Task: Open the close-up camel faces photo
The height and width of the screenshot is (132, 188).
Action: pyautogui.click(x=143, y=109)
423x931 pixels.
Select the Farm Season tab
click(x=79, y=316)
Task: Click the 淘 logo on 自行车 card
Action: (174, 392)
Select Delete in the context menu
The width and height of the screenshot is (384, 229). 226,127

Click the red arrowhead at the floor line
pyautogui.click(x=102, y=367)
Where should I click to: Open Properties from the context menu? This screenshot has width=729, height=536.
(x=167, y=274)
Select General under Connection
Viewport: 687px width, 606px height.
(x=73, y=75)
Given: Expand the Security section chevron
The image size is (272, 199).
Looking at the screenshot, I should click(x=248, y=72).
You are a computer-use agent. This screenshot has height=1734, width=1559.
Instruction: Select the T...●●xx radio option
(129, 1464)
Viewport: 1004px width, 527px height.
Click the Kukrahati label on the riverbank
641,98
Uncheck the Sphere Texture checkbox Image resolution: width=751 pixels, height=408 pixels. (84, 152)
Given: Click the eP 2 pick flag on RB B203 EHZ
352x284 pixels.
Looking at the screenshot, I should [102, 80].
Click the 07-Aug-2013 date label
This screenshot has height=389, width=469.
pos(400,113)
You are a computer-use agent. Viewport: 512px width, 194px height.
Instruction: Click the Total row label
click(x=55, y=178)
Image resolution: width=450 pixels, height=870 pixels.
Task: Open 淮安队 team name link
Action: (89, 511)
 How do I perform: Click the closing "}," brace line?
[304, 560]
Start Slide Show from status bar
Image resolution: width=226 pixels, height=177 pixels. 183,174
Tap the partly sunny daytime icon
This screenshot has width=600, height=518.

ASSIGNMENT:
Return only the lines spanning from the first line of the material through the line with "You are a computer-use agent. This", copied exactly, both ends kept.

RESPONSE:
Task: Open the close-up camel faces photo
The height and width of the screenshot is (132, 188).
Action: pyautogui.click(x=143, y=109)
423x931 pixels.
Select the Farm Season tab
click(x=79, y=316)
Task: Click the 淘 logo on 自行车 card
Action: (174, 392)
Select Delete in the context menu
The width and height of the screenshot is (384, 229). 226,127

Click the red arrowhead at the floor line
pyautogui.click(x=102, y=367)
Where should I click to: Open Properties from the context menu? This screenshot has width=729, height=536.
(x=167, y=274)
Select General under Connection
Viewport: 687px width, 606px height.
(x=73, y=75)
Given: Expand the Security section chevron
The image size is (272, 199).
Looking at the screenshot, I should click(x=248, y=72).
You are a computer-use agent. This screenshot has height=1734, width=1559.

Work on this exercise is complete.